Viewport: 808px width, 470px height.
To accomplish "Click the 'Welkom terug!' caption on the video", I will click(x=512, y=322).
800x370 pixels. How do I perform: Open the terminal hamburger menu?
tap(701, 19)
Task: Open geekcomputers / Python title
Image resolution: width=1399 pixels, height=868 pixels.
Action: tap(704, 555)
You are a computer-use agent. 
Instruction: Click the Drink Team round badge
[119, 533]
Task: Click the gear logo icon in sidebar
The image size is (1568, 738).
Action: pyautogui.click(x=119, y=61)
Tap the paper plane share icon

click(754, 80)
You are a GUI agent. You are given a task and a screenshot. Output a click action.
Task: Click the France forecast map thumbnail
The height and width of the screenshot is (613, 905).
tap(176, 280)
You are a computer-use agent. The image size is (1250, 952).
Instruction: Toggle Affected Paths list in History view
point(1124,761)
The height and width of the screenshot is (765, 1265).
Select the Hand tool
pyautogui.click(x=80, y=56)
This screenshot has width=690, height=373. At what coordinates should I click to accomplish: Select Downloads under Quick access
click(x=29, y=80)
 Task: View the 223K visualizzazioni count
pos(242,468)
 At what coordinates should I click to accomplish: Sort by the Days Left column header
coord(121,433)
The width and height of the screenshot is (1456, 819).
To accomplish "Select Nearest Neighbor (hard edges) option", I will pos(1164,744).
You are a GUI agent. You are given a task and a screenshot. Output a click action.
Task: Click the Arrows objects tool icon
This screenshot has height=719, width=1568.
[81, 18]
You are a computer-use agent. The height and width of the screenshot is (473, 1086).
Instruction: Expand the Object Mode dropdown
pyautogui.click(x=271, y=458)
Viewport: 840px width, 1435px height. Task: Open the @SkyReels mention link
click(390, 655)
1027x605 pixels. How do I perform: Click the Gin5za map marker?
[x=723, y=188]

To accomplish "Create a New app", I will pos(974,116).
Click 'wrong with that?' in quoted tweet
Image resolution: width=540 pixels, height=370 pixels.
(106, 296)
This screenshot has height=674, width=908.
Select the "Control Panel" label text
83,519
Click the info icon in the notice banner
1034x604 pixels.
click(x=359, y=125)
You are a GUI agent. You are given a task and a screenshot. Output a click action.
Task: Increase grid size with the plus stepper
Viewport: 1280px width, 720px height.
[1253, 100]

+ + + + + + +

The exercise —
Scale the listing from the line containing "This screenshot has height=674, width=908." through the line containing "click(x=359, y=125)": write all of those lines out again, requests included, multiplying every coordinate in the answers by 2.25 and rounding to whole numbers, with halves rounded up.

Output of the exercise —
This screenshot has height=674, width=908.
Select the "Control Panel" label text
187,1168
Click the info icon in the notice banner
1034x604 pixels.
click(x=808, y=281)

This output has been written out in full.